Running the chains for more iterations may help. See
http://mc-stan.org/misc/warnings.html#tail-ess
‘’’


Hi @PritchardAJP!

First of all, your model formula should also include Trial in the ‘fixed effect’ part, i.e.

brm(Grim ~ 1 + Dur + Trial + (1+ Trial | ID)

However, I don’t think that will solve your convergence issues. There’s likely something else going on with the model that needs addressed.

How much time do you have to spend on this analysis? I would strongly recommend you pick up a good multi-level modelling book (e.g. Gelman and Hill’s textbook http://www.stat.columbia.edu/~gelman/arm/), or Richard McElreath’s Statistical Rethinking (and YouTube lectures), or even have a look at webpages like University of Bristol’s multi-level modelling project (e.g. http://www.bristol.ac.uk/cmm/learning/videos/random-intercepts.html). These resources will help improve your understanding of what random intercepts and slopes mean.
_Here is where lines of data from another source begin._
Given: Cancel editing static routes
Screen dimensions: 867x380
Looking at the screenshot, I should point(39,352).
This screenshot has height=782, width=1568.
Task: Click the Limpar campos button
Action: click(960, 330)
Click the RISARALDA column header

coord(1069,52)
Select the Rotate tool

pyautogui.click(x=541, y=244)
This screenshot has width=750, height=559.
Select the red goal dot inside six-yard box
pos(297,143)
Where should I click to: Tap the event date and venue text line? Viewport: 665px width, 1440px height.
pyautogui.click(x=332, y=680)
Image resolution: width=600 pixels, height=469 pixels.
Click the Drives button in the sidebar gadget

For people to help you here, I’d recommend attaching your data file as a csv/txt file so people don’t have to copy and paste data manually. You should also provide the exact code you’re using to work with the data. That’s why simulating some data is helpful. I appreciate that data simulation is not part of everyone’s skill set, but it really is a valuable tool to work with data and analyses before touching your own data so that you know everything works and you can understand it. There are quite a few data simulation examples online for your type of model.

Repeatability is not that easy to understand when you get into random slope-type models. The approach using posterior predictions is quite intuitive, but I’d try to read a bit on multi-level modelling first and get your understanding up before diving into it.

2 Likes

Thanks for the advice! I will do that, since apparently it’s clear that I am out of my depth with brms.